On an enquiry from a member on smaller hotels managing their data at offsite locations, Vikas explained that there are hosted Cloud solutions available for individual hotels. Siganporia pointed out that the GHTP group members should synergise and help each other. And suggested that organisations like IBM should create a hospitality BCP site at common rates so that all hotels can benefit. Vikas said that off-site backups is one of the ways to maintain safe keeping and is a regulatory requirement, but he also warned that the efficiency of restoring back-ups is very poor. “You should consider a redundant site if you have your Data Center hosted in your premises. Then you can explore various options like Hosted Service Providers or Cloud Service Providers and we should look at innovative ways to design our DR. Let it not only be a redundant site that is used only in case of disaster.

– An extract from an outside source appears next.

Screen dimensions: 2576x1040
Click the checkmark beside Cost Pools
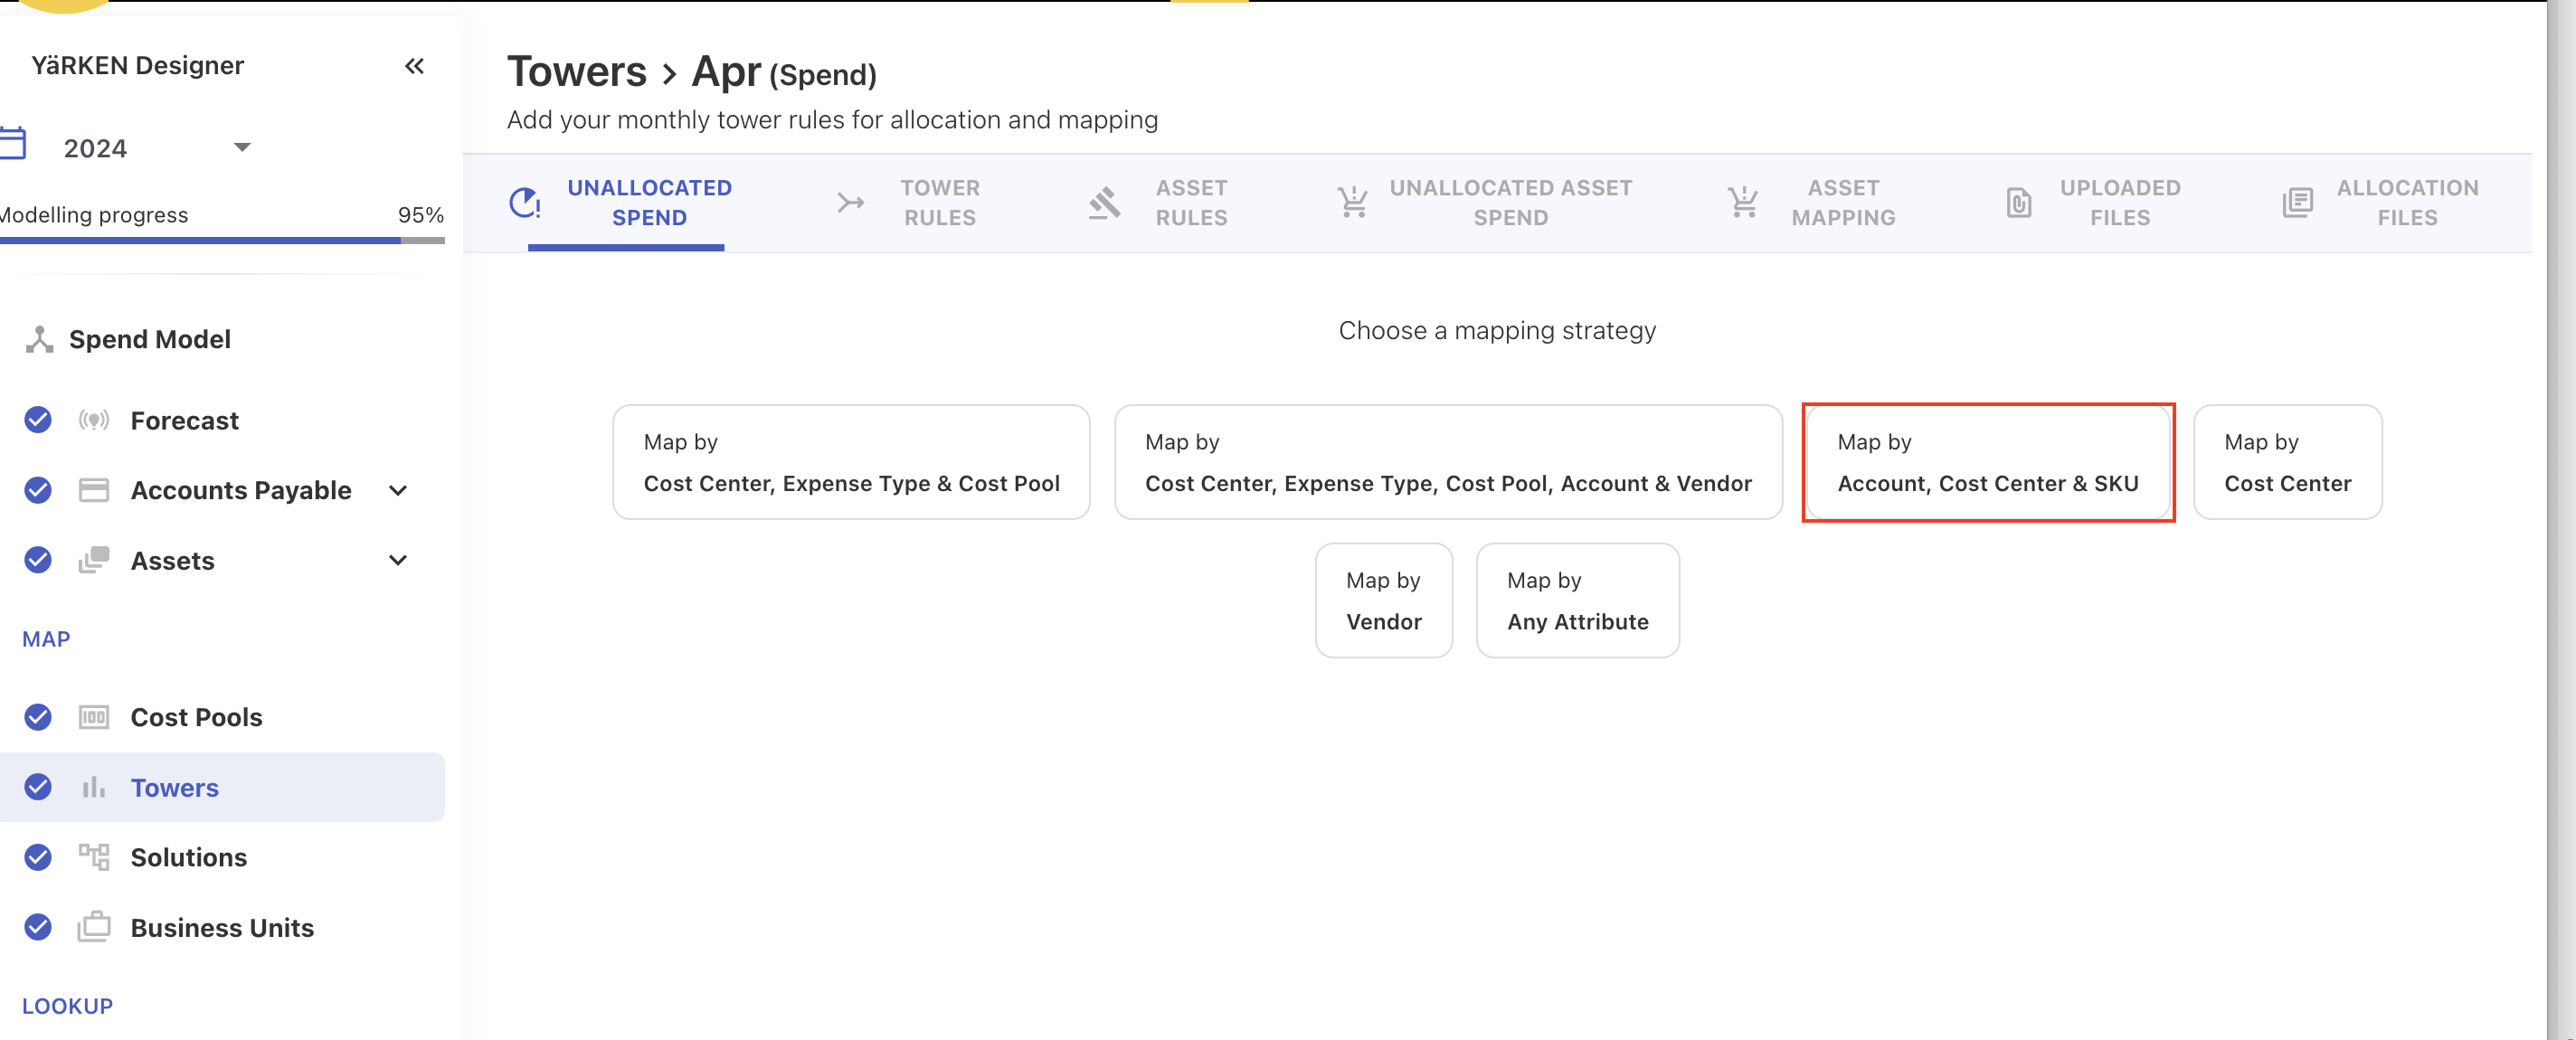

One can keep the non-core applications or test and develop from that environment.”
Drawing from the Taj experience, Siganporia shared that more iconic and impactful enterprises will have more external threats as the hacker gets more visibility.
Responding to a query from Dominic Vijay, CIO of Vana Retreats, if India is ready to accept the Cloud solution from a security point of view, Vikas revealed that Asia is adopting Cloud much better and faster than Western countries. Siganporia summed it up well by saying that it is time to let experts into the system for increased efficiency.
Chandra then steered the discussion towards the technologies that de-risk hospitality industry systems and data. Bala explained that Cloud is the answer. As long as there is good internet bandwidth, any Cloud Service Providers POD can be accessed. Vikas revealed that Business Continuity is the oldest business for IBM and is seeing traction in India in the last five years. He also shared that Cloud is the answer to cost-sensitive smaller units. Placating the fears of security breach, he said that security is much better than what most of us imagine. “Moreover that is the basic need for any Cloud service provider. Most of the Cloud DR or DC providers sign up on SLA basis.” Sharing the IBM offerings, Vikas said that IBM offers Cloud Solutions for DR to organisations as large as Taj and also to ones who have only a couple of servers.
Raman Rama, global CIO of JHM Hotels pointed out that the challenge most people face is the uniformity of data when switching from current servers on site to the DR site. Uniformity of data, Vikas ensured, is something that service providers like IBM sign up on. But Zero Data Loss needs a lot of application support, technology and deep pockets for investments. “You need to first put a value for your data and then see what is the value of protecting it, and decide based on applications. That is why it’s not an IT game, it’s a business game and they get what they pay for,” Siganporia opined.
Dheeraj Gehani, CIO of Delhi Airport revealed that there is 200% fallback for complete systems at Delhi Airport with separate locations to fallback that is tested every six months. He then enquired if the hospitality industry had matured to that level. Siganporia responded that while the industry might not need this, many of the critical apps are not even designed to work in pure BCP. This is where the need for an expert arises who can give a hassle-free BCP. Appreciating the fact that hospitality is a cost-conscious industry, Vikas shared that the brand has cost-effective solutions available.
On a concluding note, Vikas offered a Free Risk Assessment to the GHTP group and also a walkthrough of the IBM Cloud Resiliency Center in Mumbai.